Scenario	Precision (hP)	Recall (hR)	F-score (hF)
All 3 Chains	0.889	0.615	0.727
Primary Path Only	0.889	1.000	0.941
Non-primary Path (Chain 1)	0.444	0.571	0.500

This clearly demonstrates how significantly path selection affects scoring. Using the primary path achieves the highest performance by aligning predictions with the benchmark’s primary hierarchical representation.

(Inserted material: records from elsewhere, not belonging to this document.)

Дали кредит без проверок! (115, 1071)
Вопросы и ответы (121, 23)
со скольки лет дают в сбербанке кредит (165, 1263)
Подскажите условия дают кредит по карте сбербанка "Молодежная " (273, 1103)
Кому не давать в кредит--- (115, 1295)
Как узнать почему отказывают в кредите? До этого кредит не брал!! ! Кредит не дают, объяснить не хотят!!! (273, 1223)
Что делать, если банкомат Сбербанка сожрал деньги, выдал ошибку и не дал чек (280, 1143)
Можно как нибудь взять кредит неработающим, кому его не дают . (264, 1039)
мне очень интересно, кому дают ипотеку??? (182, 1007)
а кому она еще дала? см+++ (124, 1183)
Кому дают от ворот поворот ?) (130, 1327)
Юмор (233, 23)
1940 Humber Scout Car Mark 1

Example 8: "Similar CWEs" Prediction on a Different Branch¶

CWE-125: Out-of-bounds Read and CWE-476: NULL Pointer Dereference conceptually share high-level similarities (both being related to memory handling errors)

Paths to Pillars CWE-125: Out-of-bounds Read

Path 1 (Primary): CWE-664 > CWE-118 > CWE-119 > CWE-125

Paths to Pillars CWE-476: NULL Pointer Dereference

Path 1 (Primary): CWE-710 > CWE-476
Path 2: CWE-703 > CWE-754 > CWE-476

Calculate metrics:

Intersection: Empty set (no common ancestors between CWE-125 and CWE-476 paths)
Precision (hP): 0.0
Recall (hR): 0.0
F-score (hF): 0.0

Info

These two CWEs conceptually share high-level similarities (both being related to memory handling errors), but strict hierarchical scoring will not award any partial credit unless they explicitly share ancestors within the defined hierarchy.

5. Advantages of HCSS¶

Theoretical Grounding: Based on established research in hierarchical multi-label classification
Semantic Awareness: Incorporates the CWE hierarchy structure to reward closeness
Balanced Evaluation: Captures both precision and recall aspects
Interpretable: Produces normalized scores in a meaningful range
Flexibility: Supports both micro and macro averaging for different analysis needs
Standardized: Aligns with scientific evaluation practices for comparable results

6. Implementation Recommendations¶

Use the MITRE CWE XML data to build the hierarchy graph
Consider implementing optional weights for edges based on abstraction levels
Provide both micro and macro-averaged scores for comprehensive evaluation
Include standard metrics alongside HCSS for comparative context

This HCSS framework provides a robust, theoretically sound approach to evaluating automated CVE-to-CWE assignments, directly addressing the multi-label and hierarchical nature of the problem.